So one of my New Year's resolutions was to cook more. I enjoy cooking, even though at times I can find it an exhaustive task. Between the prep, the cooking and then the requisite clean up, usually all I want to do is sit down for a bit.
Since Mr. Personality was born, I have tended to make things that were semi-prepared, or just needed me to toss a few things in here and there as opposed to making things from scratch. There are actually many things I enjoy more than cooking, and in the past, I have opted to do those instead.
This directly opposed the view of myself that I had built up as a mother. How could my child reminisce about his favorite dish when Mom's favorite thing to cook for dinner was spaghetti? All his future wife will have to do is brown butter for his pasta as well as I can, and poof! There goes the pedestal.
One of the major problems I have is how to keep Mr. Personality occupied while I am doing all that pesky measuring and mixing. He desperately wants to help me whenever I cook, and as I am trying out new recipes, it is already taking longer than usual for me to finish. New recipes stress me out, because I have no idea how it will turn out, and here I have spent 45 minutes making a failure of a meal when I just should have boiled some water and thrown something in it, dammit.
Compounding this problem is that for most nights, Hubba-hubba is not here for dinner due to his work schedule, so it's just Mr. Personality and me. I cannot always trust him to play by himself quietly, and actually, if he is being quiet, I am immediately suspicious. Not particularly conducive to cooking a meal from scratch, at least in my mind.
But today I broke one of my cardinal rules. I was so eager to try out a recipe for homemade macaroni and cheese which Mr. Personality loves, that I broke out a DVD from Christmas that hadn't been opened yet and parked him on the couch while I putzed around in the kitchen.
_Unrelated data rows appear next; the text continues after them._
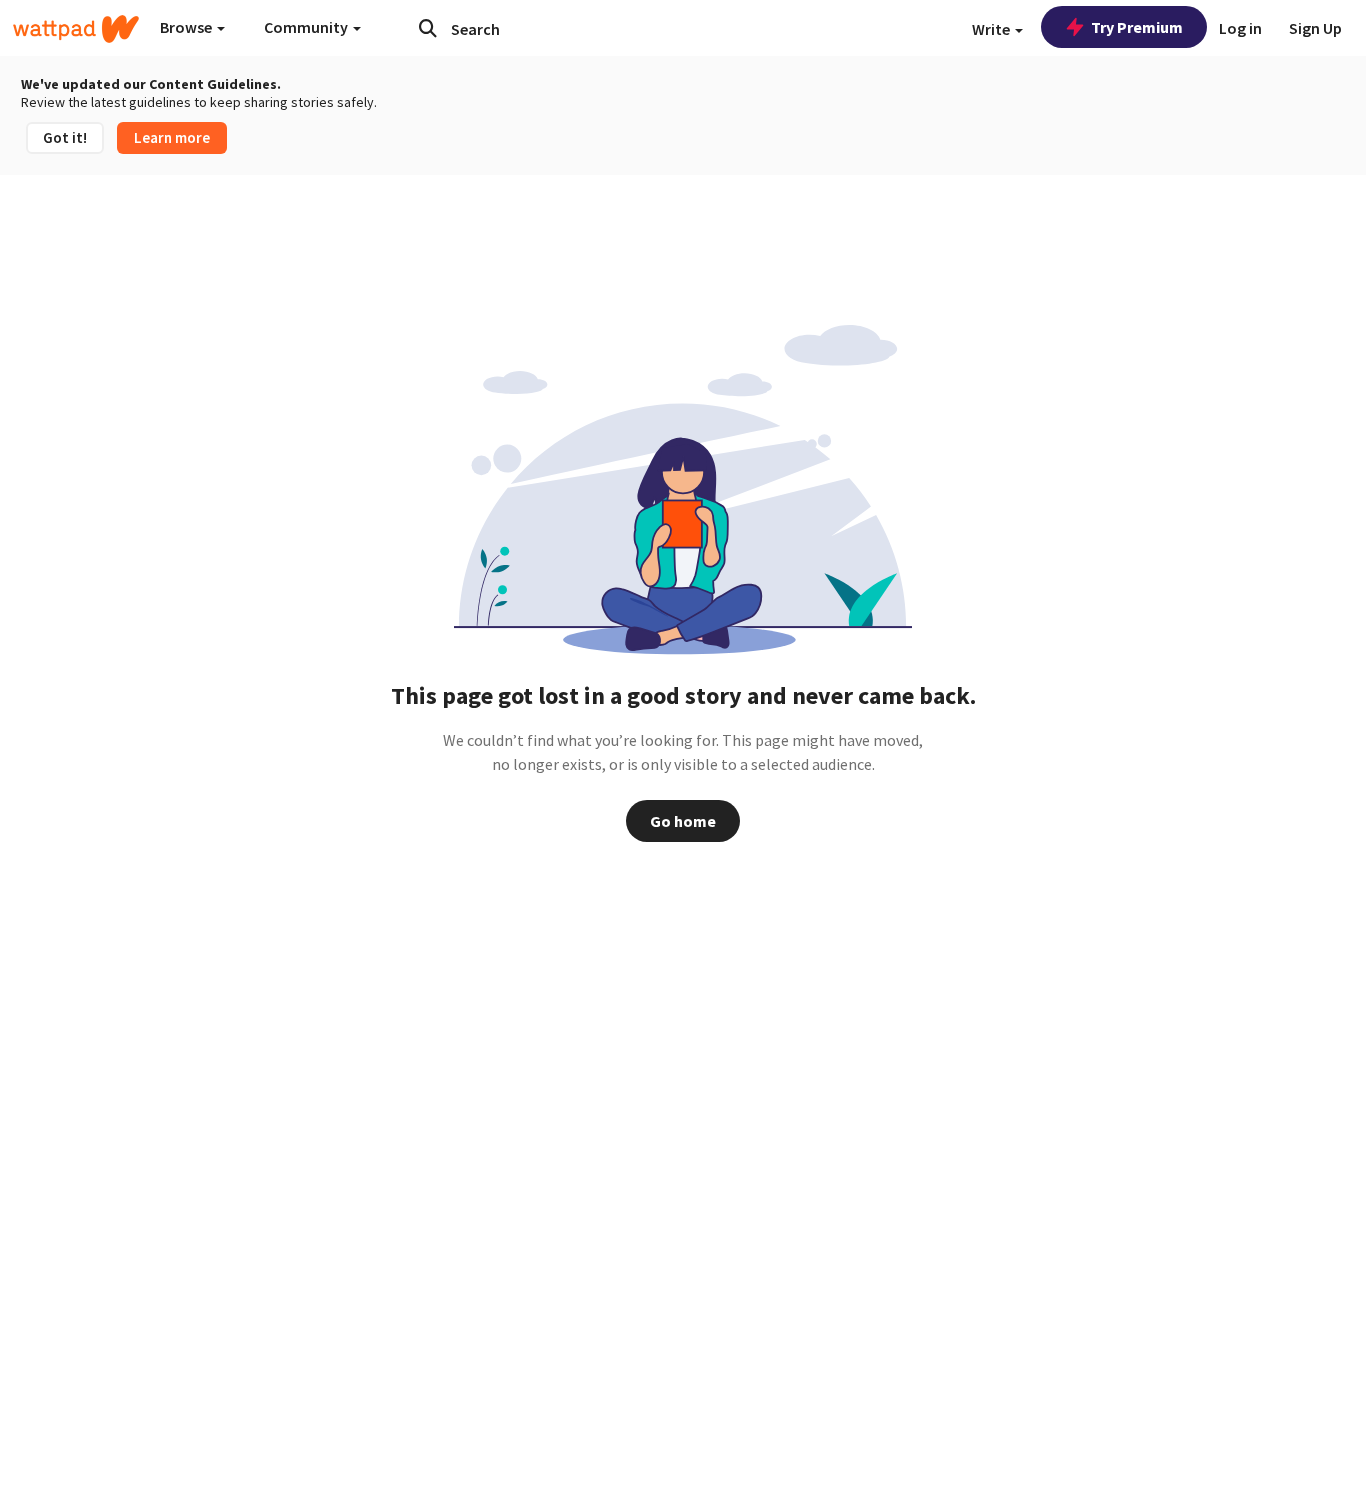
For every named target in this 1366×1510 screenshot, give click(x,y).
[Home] (76, 29)
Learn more (172, 137)
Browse (187, 27)
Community (307, 27)
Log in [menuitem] (1240, 28)
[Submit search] (428, 28)
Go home (683, 821)
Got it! (65, 137)
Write (992, 29)
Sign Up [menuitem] (1315, 28)
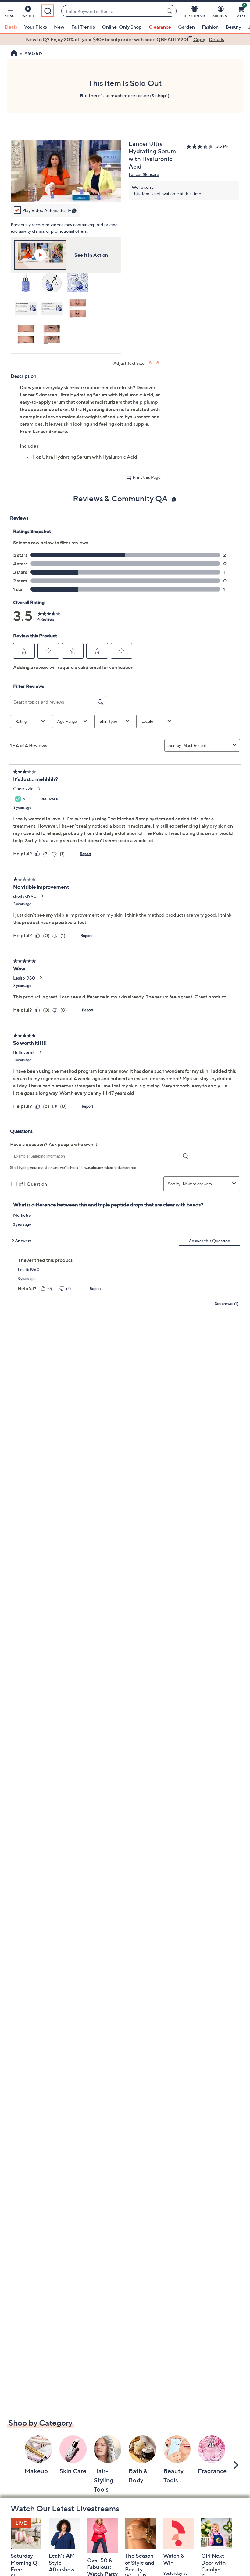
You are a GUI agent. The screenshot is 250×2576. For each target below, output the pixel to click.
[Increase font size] (150, 362)
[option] (125, 39)
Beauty (233, 27)
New (59, 27)
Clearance (160, 27)
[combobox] (113, 11)
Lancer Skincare (144, 174)
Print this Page (147, 477)
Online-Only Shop (122, 27)
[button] (10, 12)
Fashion (210, 27)
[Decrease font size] (158, 362)
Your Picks (35, 27)
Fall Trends (83, 27)
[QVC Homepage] (14, 53)
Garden (186, 27)
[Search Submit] (170, 10)
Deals (11, 27)
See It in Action (91, 255)
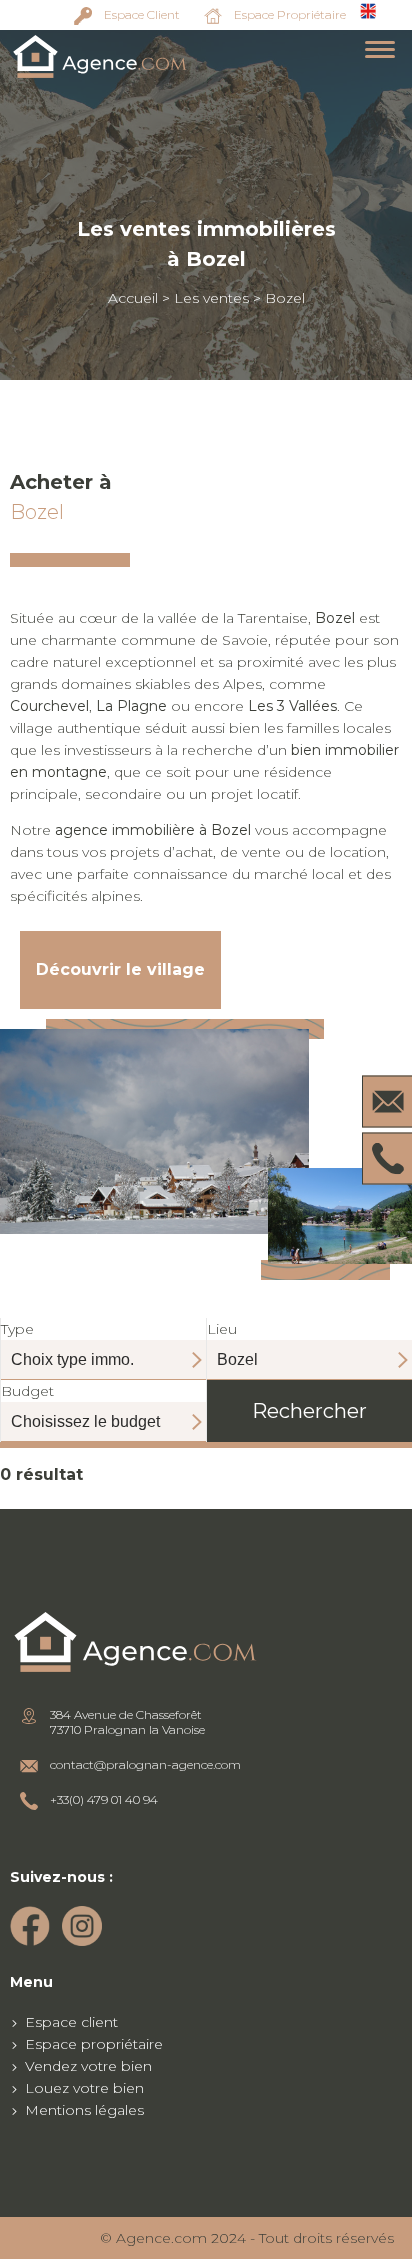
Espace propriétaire (94, 2044)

Lord, forgive me my sins, for I know not what I do.
The unease I had at committing this act should have warned me that things would not turn out in the perfect Betty Crocker moment I had been trying to conjure. I was first encouraged as he kept coming into the kitchen to eat some of the plain pasta. Then he would come in and sniff and make approving noises. My hopes soared as the dish began bubbling in the oven.
I unwisely had no backup.
The macaroni and cheese did not even enter his mouth. He sniffed the finished product, screwed up his face in disgust, and declared that he would not eat it. I forced him to sort of at least lick the spoon, and I instantly regretted pushing the issue.
Him: I doooooon't liiiiiiiike iiiiiiit!
Me: But you love macaroni and cheese! Try it again, you just didn't taste enough of it!
Him: (sobbing) But I liiike the macar-r-roni and cheese that doesn't have the macaroni or the cheeeeeese!
I think I need to go find a sledgehammer, because that pedestal just isn't worth it anymore.